The Internal Revenue Service isn’t doing enough to address billions of dollars worth of potentially erroneous carryforward tax credits and deductions claimed by businesses, according to a new report.
With a carryforward credit or deduction, a taxpayer claims the unused portion of a tax credit or deduction on a future year’s tax return. The credit reduces the amount of a business’ tax liability, while a carryforward deduction reduces a company’s taxable income. Approximately 2.5 million tax returns for 2015 included claims for carryforward credits, for a total of $81.9 billion, according to the report from the Treasury Inspector General for Tax Administration. Another 6.5 million tax year 2015 returns claimed carryforward deductions of $55.9 billion.
TIGTA has previously found problems with carryforward claims in two earlier reviews, but said in its new report that the IRS still isn’t doing enough to ensure the accuracy of carryforward claims. A sample of 100 tax returns found that 63 taxpayers did not include the required statement with their tax year 2015 General Business Credit carryforward claims, and in other cases the claims didn’t match up with their prior-year returns.
TIGTA made six recommendations in its latest report, suggesting the IRS add criteria to its risk tool to identify high-risk carryforward Research Credit claims, and also to identify and examine returns with discrepancies of General Business Credit carryforward claims. Based on the results of this work, the IRS should expand the criteria to identify other carryforward claims with discrepancies if warranted. TIGTA also recommended the IRS prepare and submit an information technology request to address the problem. The report also suggested the IRS should develop a strategy to evaluate possible revisions to tax forms to capture carryforward claim information. While that strategy is being developed, the IRS should implement an educational campaign about carryforward claims.
The IRS agreed with three of TIGTA’ s recommendations, partially agreed with one recommendation, but disagreed with other recommendations, as well as TIGTA’s estimated numbers for the outcome measure.

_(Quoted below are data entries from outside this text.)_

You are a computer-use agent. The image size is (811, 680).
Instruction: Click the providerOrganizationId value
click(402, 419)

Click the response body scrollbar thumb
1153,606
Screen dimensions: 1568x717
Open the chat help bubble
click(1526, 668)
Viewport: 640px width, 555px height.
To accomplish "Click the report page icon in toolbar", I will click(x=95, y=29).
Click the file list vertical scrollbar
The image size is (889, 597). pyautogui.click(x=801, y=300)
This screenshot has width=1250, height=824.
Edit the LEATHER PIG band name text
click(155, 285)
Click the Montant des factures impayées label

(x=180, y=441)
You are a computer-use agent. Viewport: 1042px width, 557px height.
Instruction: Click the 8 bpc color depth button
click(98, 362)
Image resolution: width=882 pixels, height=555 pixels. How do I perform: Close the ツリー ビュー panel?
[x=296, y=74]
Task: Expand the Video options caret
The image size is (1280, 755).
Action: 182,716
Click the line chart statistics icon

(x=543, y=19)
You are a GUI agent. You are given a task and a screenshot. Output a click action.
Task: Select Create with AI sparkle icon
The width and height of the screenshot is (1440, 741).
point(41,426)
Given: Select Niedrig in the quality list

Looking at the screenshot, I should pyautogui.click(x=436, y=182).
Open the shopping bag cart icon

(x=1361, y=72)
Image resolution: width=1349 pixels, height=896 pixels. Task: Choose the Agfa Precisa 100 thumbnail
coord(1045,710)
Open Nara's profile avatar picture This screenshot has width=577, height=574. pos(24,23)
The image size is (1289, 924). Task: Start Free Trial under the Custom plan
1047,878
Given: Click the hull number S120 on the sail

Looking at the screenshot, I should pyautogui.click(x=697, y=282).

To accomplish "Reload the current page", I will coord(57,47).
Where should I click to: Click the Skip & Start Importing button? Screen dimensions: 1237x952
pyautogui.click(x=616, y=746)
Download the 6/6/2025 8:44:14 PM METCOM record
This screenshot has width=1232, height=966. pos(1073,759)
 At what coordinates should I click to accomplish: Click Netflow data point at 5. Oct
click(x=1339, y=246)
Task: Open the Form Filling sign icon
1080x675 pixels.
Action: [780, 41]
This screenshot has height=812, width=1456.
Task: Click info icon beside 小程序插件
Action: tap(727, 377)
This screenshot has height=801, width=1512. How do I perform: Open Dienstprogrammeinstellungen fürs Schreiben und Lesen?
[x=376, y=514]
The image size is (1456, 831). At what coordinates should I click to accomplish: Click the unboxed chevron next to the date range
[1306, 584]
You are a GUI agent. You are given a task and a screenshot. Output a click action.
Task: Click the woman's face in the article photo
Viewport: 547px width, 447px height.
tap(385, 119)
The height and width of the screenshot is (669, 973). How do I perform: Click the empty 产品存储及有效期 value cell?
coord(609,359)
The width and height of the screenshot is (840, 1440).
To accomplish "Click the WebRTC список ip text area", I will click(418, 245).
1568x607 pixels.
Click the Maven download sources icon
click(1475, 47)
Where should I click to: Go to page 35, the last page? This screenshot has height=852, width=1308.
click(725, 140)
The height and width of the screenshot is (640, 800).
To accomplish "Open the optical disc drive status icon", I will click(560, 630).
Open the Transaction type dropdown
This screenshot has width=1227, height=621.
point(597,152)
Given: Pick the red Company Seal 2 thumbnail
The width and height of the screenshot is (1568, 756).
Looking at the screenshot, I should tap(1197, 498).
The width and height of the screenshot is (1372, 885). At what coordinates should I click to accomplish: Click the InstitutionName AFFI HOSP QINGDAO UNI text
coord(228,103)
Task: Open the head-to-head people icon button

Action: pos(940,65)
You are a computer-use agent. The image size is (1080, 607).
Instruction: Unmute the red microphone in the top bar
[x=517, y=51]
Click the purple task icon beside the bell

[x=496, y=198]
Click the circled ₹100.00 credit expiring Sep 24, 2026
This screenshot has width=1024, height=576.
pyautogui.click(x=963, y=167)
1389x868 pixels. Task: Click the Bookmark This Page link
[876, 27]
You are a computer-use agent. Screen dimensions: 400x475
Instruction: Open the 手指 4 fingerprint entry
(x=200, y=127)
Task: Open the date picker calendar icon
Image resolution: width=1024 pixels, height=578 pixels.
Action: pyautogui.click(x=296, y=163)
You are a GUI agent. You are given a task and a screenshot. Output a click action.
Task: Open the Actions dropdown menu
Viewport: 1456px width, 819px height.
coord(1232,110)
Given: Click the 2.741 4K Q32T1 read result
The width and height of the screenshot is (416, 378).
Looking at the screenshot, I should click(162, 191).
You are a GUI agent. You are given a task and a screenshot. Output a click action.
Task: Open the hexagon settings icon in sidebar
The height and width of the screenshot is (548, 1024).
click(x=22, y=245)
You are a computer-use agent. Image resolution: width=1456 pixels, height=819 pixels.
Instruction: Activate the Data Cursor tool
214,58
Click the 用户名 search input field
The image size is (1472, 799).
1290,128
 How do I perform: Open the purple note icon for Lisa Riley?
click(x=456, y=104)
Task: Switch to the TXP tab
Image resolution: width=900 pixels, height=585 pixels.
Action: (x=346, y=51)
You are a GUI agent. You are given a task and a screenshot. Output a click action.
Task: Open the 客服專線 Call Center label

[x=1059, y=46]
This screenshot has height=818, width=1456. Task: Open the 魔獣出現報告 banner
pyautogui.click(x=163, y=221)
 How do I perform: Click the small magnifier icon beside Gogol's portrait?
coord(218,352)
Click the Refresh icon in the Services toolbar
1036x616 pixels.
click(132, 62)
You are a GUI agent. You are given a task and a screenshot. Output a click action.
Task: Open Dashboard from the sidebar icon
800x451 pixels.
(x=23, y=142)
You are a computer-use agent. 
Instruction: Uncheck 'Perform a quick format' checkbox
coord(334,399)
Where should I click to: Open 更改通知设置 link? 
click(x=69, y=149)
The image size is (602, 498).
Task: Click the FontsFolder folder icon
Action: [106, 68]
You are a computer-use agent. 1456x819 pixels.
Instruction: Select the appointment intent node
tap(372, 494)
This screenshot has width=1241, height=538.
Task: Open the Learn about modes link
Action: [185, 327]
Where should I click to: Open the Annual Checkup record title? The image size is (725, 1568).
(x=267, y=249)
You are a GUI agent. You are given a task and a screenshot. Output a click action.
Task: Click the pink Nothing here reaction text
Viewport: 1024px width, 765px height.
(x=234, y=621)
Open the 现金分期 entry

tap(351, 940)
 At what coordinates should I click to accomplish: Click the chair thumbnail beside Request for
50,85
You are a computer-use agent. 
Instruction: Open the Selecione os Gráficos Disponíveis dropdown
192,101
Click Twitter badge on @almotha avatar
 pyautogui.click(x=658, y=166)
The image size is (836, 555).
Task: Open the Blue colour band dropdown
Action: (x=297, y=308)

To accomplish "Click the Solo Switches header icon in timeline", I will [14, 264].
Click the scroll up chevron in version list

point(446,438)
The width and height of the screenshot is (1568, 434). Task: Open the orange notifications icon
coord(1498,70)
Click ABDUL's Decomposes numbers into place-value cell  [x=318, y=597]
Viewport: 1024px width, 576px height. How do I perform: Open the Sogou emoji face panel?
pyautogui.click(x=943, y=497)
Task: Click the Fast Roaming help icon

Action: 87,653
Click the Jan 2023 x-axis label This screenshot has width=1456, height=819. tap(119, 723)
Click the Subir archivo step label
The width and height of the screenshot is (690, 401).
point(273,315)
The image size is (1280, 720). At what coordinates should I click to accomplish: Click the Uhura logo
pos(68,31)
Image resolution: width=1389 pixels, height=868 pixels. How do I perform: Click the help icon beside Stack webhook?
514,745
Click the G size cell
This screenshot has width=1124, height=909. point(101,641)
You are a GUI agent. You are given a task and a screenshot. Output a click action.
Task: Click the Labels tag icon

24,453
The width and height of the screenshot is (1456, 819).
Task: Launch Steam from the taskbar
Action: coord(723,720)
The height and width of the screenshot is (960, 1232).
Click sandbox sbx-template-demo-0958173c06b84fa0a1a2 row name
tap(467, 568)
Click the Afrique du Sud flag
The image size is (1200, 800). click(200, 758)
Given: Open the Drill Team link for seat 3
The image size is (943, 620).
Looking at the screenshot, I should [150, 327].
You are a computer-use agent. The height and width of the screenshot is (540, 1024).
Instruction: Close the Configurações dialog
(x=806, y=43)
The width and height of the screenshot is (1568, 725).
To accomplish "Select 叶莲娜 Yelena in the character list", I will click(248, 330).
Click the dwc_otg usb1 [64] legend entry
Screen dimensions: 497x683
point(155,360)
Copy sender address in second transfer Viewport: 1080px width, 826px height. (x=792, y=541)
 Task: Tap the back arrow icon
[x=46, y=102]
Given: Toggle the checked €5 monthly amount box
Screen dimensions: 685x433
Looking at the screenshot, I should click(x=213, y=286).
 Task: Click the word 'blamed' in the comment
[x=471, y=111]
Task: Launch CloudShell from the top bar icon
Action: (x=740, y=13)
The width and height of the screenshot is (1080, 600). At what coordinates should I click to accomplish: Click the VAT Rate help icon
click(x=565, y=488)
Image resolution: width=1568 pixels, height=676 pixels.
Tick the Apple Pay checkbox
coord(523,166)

“While some taxpayers may claim erroneous carryforward amounts, it is unreasonable to conclude that the tax effect is equal to the gross carryforward amount,” wrote Mary Beth Murphy, commissioner of the IRS’s Small Business/Self-Employed Division, in response to the report. “Carryforwards are only allowable in accordance with certain tax code provisions. Thus, taxpayers may never be able to utilize the full amount of the carryforward. Finally, there are legitimate reasons that discrepancies can exist which means the carryforward amount claimed may be correct even when it doesn’t reconcile to a prior year’s return. We reviewed a sample of discrepancy cases you identified and did not find any invalid claims.”